Thanks for that. But still ... where is the time input variable? I only see the R variables: y = 0: R4 = R2 * cos (-81.5485) 1: R0 = 50.7399 - R4 2: R4 = R4 * cos (0.199104) 3: R3 = sqrt (R4) 4: R4 = 41.8048 * cos (R3) 5: R4 = 4.3255 / R4 6: R4 = atan2 (R4 / R0) 7: R0 = R0 * cos (87.6408) 8: R0 = R4 + R0 9: R4 = R4 * sin (-4.13973) 10: R0 = R4 + R0 11: R2 = -44.0889 * sinh (R0) 12: R4 = abs (R0) 13: R3 = log (R4) 14: R4 = atan2 (R2 / 70.0589) 15: R0 = R4 + R0 16: R2 = asinh (R0) 17: R1 = 13.707 * sin (R3) 18: R1 = R1 * sin (-37.162) 19: R4 = 1.39025 * sin (R4) 20: R1 = R1 * cos (68.1254) 21: R3 = tanh (R1 * R3 + R4) 22: R2 = R2 - R3 23: R4 = asin (R1) 24: R1 = sigmoid (-12.9007 * R1 + R4) 25: R1 = R1 * cosh (R3) 26: R2 = R1 + R2 27: R2 = R2 * sin (1.16991) 28: R2 = R2 * sin (-79.8879) 29: R0 = 62.65 - R2 return R0 This formula, as it sits, will only output a single 'y' value. It offers no way to vary 'y' based on 't,' or based on any other variable. ??!! If 't' is 1, where is the '1' represented in this formula?

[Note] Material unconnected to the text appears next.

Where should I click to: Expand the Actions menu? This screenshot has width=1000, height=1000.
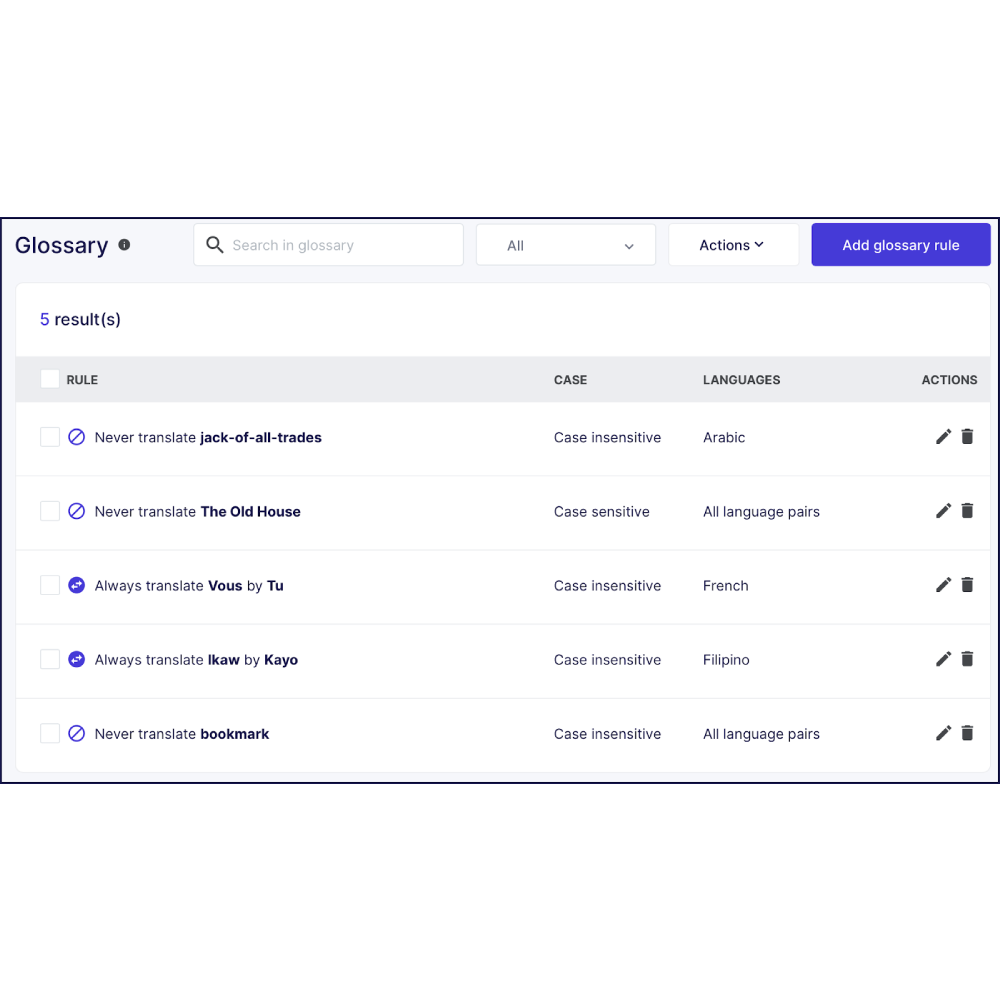pyautogui.click(x=733, y=244)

If 't' is 2, where would the '2' be represented in this formula?
All the registers get initialized with the single input value before any of the statements run. So for the 5 registers in this example, that's equivalent to R0 = R1 = R2 = R3 = R4 = t where t is 0 for the first value, 1 for the second, ...
So, the first line, Code: 0: R4 = R2 * cos (-81.5485) is essentially, Code: 0: R4 = t * cos (-81.5485) ?? And I assume the execution is from top to bottom.? Do you always start with five registers, in all cases?

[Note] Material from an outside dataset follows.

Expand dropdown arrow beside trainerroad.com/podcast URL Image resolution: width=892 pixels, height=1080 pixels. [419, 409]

Yes, yes, and yes (does that make me a yes man?). R2 is initialized to t before the instructions run. Execution is top-to-bottom. I didn't put in any conditional control flow because then the genetic part might cause the fittest function to closely match the input data but be useless for extrapolation. I configured the number of registers to 5, and the fitted function uses them all. It's possible a run on different data might not use all the configured registers. When an operation would result in a non-finite or illegal value (e.g., square root of a negative number), the result of the operation gets set to -888888888. I chose an arbitrary value instead of NaN (not a number) to avoid the degenerate case when all rules return NaN.
Ok. Later today/tonight, I'll run the data through my software, just as you did. But normally, I use far more features than just the closing price.
Models that I have seen applied for time series predictions: 1) Linear regression 2) ARIMA 3) Gaussian Dynamic Boltzmann Machines 4) Dynamic Linear models 5) Time-Varying Autoregression 6) LGBM / Catboost / Gaussian Boosting / Entropy-based Boosting 7) LSTMs, multilayer-LSTMs, rescaled LSTMs, phased LSTMs / LSTM gate variants 8) GARCH / TGARCH / NN-GARCH for volatility
There is an Exponential Smoothing (ETS) algorithm in MS Excel. Function name is FORECAST and it includes seasonality.
Had to run some unexpected calculations from yesterday, into market close today. Forgot about this post. Setting it up now ... should have a very preliminary function in several minutes.